On the stand, Rittenhouse, 18, testified he fired in self-defense, killing Joseph Rosenbaum and Anthony Huber and wounding Gaige Grosskreutz, after coming under attack during a night of protests against racial injustice in Kenosha, Wisconsin, in the summer of 2020.

Prosecutors argued that Rittenhouse set the deadly chain of events in motion by traveling from his home in Illinois armed with an AR-style semi-automatic assault rifle creating the dangerous situation.

But the jury didn’t see it that way.

In an account corroborated by the state’s own witnesses, Rittenhouse said the first man cornered him and put his hand on the barrel of Rittenhouse’s rifle, a second man hit him with a skateboard, and a third came at him with a gun of his own.

The case comes at a time when many other states are expanding self-defense laws and loosening permit requirements for carrying guns in public.

The concept of self-defense originated hundreds of years ago, with the idea that people can use deadly force when their lives are threatened or if they are not the aggressor.

The question of who started the fight has become more complex in modern times. Stand-your-ground laws remove a requirement to retreat from confrontations before using deadly force.

Though they came under scrutiny after high-profile shooting deaths like that of unarmed Black teenager Trayvon Martin in Florida in 2012, they’re now in force in more than half of the states in the U.S.

Wisconsin does not have a stand-your-ground law. A person is permitted to use deadly force in self-defense if the threat he or she is facing is equally deadly. But, if you provoke the attack, you are prohibited from using deadly force unless you have exhausted every alternative.

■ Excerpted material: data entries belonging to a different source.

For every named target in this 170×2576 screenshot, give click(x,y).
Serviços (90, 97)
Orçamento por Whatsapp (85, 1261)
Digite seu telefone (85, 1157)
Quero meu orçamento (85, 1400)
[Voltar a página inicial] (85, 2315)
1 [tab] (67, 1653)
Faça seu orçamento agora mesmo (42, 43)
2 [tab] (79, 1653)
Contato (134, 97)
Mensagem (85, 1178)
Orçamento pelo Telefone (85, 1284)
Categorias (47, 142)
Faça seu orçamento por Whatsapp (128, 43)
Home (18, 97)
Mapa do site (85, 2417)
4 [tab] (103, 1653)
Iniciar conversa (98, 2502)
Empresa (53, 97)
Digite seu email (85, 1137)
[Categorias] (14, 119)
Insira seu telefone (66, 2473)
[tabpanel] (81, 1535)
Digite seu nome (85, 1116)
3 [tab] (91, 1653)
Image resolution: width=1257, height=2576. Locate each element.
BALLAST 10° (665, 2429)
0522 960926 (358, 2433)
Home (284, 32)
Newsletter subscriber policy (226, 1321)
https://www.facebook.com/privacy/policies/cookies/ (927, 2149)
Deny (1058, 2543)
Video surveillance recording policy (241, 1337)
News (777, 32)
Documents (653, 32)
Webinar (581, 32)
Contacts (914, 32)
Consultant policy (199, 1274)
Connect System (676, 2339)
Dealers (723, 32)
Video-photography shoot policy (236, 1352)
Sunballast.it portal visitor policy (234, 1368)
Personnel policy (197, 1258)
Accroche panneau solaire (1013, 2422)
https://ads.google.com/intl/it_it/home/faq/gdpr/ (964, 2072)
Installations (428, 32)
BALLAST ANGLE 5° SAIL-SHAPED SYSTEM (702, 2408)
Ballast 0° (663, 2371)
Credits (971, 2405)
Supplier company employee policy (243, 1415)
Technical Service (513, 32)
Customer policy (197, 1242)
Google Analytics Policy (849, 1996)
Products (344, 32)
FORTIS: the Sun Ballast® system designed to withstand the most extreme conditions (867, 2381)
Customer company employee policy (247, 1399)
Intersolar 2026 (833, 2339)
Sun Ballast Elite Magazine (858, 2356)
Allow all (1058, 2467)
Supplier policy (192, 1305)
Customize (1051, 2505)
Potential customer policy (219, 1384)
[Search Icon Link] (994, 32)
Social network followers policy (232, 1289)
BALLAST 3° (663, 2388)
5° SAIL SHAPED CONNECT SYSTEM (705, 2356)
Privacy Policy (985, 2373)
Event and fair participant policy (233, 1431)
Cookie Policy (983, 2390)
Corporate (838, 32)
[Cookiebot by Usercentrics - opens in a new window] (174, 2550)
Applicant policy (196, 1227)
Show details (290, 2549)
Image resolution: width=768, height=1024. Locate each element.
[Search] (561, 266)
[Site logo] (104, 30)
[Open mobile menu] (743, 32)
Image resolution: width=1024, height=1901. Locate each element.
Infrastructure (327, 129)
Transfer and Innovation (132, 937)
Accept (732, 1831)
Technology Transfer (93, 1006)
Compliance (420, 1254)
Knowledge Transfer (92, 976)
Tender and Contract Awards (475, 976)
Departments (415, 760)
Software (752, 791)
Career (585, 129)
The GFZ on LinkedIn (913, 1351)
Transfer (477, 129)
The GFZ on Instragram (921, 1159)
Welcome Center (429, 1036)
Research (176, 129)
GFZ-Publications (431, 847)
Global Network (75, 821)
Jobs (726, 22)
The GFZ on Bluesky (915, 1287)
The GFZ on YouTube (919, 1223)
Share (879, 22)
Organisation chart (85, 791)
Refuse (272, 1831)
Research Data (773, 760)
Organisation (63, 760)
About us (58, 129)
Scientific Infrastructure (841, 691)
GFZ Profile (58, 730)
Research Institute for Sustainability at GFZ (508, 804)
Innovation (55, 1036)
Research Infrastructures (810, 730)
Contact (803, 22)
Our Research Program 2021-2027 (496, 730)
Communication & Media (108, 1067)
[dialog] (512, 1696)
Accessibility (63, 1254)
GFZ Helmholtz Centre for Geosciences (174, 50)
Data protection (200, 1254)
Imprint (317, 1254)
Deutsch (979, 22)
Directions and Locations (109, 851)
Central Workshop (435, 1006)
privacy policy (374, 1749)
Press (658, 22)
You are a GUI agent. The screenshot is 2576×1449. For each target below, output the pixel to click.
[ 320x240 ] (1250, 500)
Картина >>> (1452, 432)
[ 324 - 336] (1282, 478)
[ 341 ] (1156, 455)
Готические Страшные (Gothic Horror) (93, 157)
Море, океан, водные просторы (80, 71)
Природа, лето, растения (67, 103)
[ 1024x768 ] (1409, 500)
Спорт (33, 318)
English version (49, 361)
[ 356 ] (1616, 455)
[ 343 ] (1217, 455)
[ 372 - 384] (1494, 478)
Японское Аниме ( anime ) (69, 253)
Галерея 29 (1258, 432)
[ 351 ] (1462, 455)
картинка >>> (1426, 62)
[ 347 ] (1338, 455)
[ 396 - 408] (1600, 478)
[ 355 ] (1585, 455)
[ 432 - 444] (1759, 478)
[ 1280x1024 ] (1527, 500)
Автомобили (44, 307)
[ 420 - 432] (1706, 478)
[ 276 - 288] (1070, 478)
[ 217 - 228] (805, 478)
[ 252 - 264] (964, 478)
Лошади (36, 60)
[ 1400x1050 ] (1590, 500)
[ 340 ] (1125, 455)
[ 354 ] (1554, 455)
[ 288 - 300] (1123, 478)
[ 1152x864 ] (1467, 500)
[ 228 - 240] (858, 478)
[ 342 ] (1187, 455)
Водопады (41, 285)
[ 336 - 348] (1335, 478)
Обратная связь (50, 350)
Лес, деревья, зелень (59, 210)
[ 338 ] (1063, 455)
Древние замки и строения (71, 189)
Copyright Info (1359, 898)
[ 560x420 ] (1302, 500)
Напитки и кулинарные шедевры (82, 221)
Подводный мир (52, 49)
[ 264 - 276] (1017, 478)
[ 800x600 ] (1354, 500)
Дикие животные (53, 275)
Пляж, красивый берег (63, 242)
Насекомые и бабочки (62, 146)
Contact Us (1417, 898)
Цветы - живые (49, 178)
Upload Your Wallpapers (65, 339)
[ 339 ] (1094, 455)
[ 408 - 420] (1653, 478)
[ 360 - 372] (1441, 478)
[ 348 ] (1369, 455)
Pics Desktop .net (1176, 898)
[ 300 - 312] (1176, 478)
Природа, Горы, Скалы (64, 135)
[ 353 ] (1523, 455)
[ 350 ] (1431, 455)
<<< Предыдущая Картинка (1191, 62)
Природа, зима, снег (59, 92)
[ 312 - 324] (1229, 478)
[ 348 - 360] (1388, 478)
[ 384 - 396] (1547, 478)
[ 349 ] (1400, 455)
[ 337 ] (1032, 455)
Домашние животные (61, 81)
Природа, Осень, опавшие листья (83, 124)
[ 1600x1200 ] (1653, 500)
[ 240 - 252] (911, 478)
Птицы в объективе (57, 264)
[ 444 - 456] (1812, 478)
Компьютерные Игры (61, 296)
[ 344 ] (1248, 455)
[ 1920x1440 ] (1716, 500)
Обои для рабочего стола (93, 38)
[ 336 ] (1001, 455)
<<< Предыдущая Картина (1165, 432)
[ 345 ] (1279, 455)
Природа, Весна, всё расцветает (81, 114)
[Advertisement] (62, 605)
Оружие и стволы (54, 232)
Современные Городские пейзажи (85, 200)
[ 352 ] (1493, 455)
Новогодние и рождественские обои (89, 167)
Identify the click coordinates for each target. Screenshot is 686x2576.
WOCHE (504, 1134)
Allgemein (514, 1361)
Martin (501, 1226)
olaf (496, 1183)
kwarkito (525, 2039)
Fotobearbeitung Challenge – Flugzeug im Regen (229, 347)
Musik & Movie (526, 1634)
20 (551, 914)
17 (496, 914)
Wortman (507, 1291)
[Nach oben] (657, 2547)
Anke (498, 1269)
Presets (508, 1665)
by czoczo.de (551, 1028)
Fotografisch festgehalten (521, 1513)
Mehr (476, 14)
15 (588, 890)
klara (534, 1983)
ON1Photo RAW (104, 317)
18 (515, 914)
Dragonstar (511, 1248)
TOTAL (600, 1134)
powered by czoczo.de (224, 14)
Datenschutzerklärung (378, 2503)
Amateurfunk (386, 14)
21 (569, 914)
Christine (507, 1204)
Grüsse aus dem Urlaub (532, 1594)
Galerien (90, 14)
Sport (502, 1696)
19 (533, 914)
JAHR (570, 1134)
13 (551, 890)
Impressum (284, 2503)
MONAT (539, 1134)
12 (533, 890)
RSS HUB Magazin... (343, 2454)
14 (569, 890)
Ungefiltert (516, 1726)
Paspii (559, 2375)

“Self-defense here is so interesting,” legal analyst Angela Cenedella told NewsNation. “It’s not even that Kyle’s team had to prove he acted in self-defense. “It’s that the prosecution had to disprove it in order for that claim to not stick. And here it seems that the prosecution did not sufficiently disprove it. So, what this means is that the jury did not think that Kyle provoked it.

Rittenhouse’s attorney said after the verdict his client “had to” take the stand, and the case performed better with test juries when he did. Criminal defense attorney April Preyar told NewsNation Prime” on Friday Rittenhouse’s poise as he testified was noticeable.

“In a self-defense claim, you have to put on some sort of evidence to back up the self-defense, and the best way to do that is from the person who was saying that they defended themselves so that you can hear from their mouth why they did it,” Preyar said.

Other analysts have noted Wisconsin’s law also may have provided a self-defense claim to the three men Rittenhouse shot.

“The moment Kyle Rittenhouse began to point that weapon and menace with that weapon toward other people, then suddenly they have the right, they have the justification to use self-defense as well,” Trent Copeland, a lawyer, said on NewsNation’s “The Donlon Report” on Friday.

The judge, Bruce Schroeder, did not allow people in the courtroom to refer to Rosenbaum, Huber and Grosskreutz as victims. He was criticized for that, but it’s not uncommon for judges to forbid the use of the word because it can make it sound like a crime definitely occurred.